== Aangeleverd fragment ==
6. Voor zover eiser betoogt dat hij in de bezwaarfase niet is gehoord, oordeelt de rechtbank als volgt. Ingevolge artikel 231, tweede lid, van de Gemeentewet in samenhang met artikel 25, eerste lid, van de Algemene wet inzake rijksbelastingen (hierna: Awr) wordt een belanghebbende in afwijking van artikel 7:2 van de Awb, gehoord op zijn verzoek. Niet gebleken is dat eiser op enig moment aan verweerder een dergelijk verzoek heeft gedaan. Van schending van de hoorplicht is derhalve geen sprake.
7. Op een bezwaarschrift dat niet is ingediend in de laatste zes weken van een kalenderjaar moet verweerder, gelet op het bepaalde in de artikelen 30, negende lid, van de Wet WOZ en artikel 236, tweede lid, van de Gemeentewet, in afwijking van artikel 7:10, eerste lid, van de Awb uitspraak doen in het kalenderjaar waarin het bezwaarschrift is ontvangen. Nu vast staat dat het bezwaarschrift op 7 april 2016 door verweerder is ontvangen, had verweerder tot en met 31 december 2016 de tijd om uitspraak te doen. De uitspraak op bezwaar is op 13 december 2016 verzonden. Dit is binnen de in artikel 30, negende lid, van de Wet WOZ en artikel 236, tweede lid, van de Gemeentewet genoemde termijn. De uitspraak op bezwaar is dan ook tijdig verzonden.
===
== Fragmenten uit dataset ==
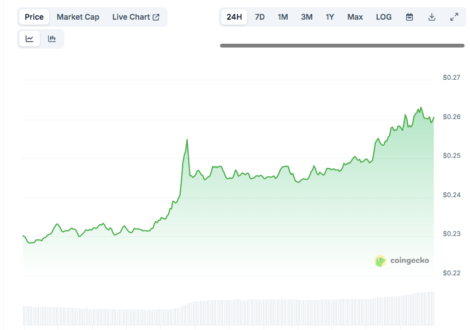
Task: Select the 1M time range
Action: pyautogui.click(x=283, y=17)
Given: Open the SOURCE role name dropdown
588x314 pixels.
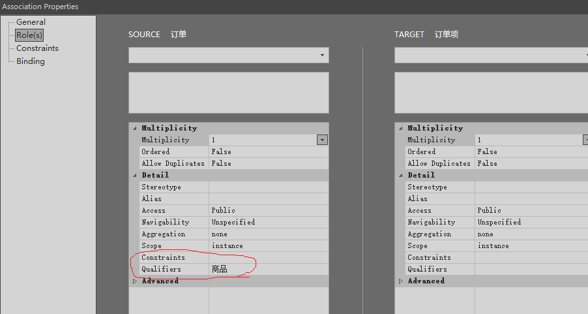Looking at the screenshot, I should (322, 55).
===
== Fragmenten uit dataset ==
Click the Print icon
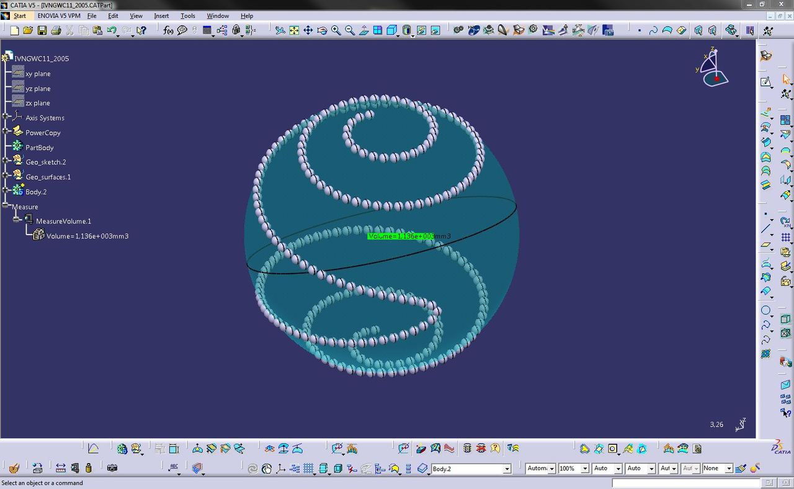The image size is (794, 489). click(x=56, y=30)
===
== Fragmenten uit dataset ==
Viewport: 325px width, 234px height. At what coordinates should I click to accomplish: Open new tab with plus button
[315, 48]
===
» **Opdracht 1**:
Zet de alinea die begint met "Op een bezwaarschrift dat niet is ingediend" uit het aangeleverde fragment om in een korte opsomming met de belangrijkste feiten.
» **Opdracht 2**:
Geef het vervolg van de rechtbankuitspraak over het bezwaar tegen de WOZ-beschikking, te beginnen na de laatste zin van het aangeleverde fragment.

» **Verwacht antwoord 1**:
- Voor een bezwaarschrift dat niet in de laatste zes weken van een kalenderjaar is ingediend, moet verweerder uitspraak doen in het kalenderjaar waarin het bezwaarschrift is ontvangen. Dat volgt uit artikel 30, negende lid, van de Wet WOZ en artikel 236, tweede lid, van de Gemeentewet, in afwijking van artikel 7:10, eerste lid, van de Awb.
- Het bezwaarschrift is op 7 april 2016 ontvangen, dus verweerder had tot en met 31 december 2016 de tijd.
- De uitspraak op bezwaar is op 13 december 2016 verzonden en dus tijdig.

» **Verwacht antwoord 2**:
8. De stelling van eiser dat de uitspraak op bezwaar onvoldoende is gemotiveerd en daarom de aanslagen moeten worden vernietigd, slaagt niet, reeds omdat de loop van de procedure in belastingzaken meebrengt dat, indien de uitspraak op een bezwaarschrift als bedoeld in artikel 25 van de Awr niet of niet voldoende met redenen is omkleed, dit alleen tot gevolg heeft dat de rechtbank, zo die het beroep ongegrond verklaart, verplicht is zelf de gronden daarvoor in de uitspraak op te nemen (Hoge Raad, 4 mei 1994, ECLI:NL:HR:1994:ZC5668, BNB 1994/195). De rechtbank overweegt voorts dat verweerder in de uitspraak op bezwaar voldoende is ingegaan op de aangevoerde bezwaargronden en voldoende heeft uiteengezet waarom de door eiser aangevoerde bezwaren niet tot gegrondverklaring van het bezwaar kunnen leiden. Het voorgaande brengt de rechtbank tot het oordeel dat het motiveringsbeginsel niet is geschonden. 9. Ingevolge artikel 17, tweede lid, van de Wet WOZ wordt de waarde van een onroerende zaak bepaald op de waarde die aan de onroerende zaak dient te worden toegekend indien de volle en onbezwaarde eigendom daarvan zou kunnen worden overgedragen en de verkrijger de zaak in de staat waarin die zich bevindt, onmiddellijk en in volle omvang in gebruik zou kunnen nemen. Daarbij heeft als waarde te gelden de waarde in het economische verkeer. Dat is de prijs die bij aanbieding ten verkoop op de voor die onroerende zaak meest geschikte wijze na de beste voorbereiding door de meest biedende gegadigde voor de onroerende zaak zou zijn betaald. Op verweerder rust de last aannemelijk te maken dat hij de waarde niet te hoog heeft vastgesteld.
10. Verweerder heeft onder meer verwezen naar een door hem overgelegde waardematrix. In deze matrix is de waarde van de woning getaxeerd op € 376.000. Naast gegevens van de woning, bevat de matrix gegevens van de vergelijkingsobjecten [A-straat] 6, [B-straat] 5 en [C-straat] 3, alle te [Z] .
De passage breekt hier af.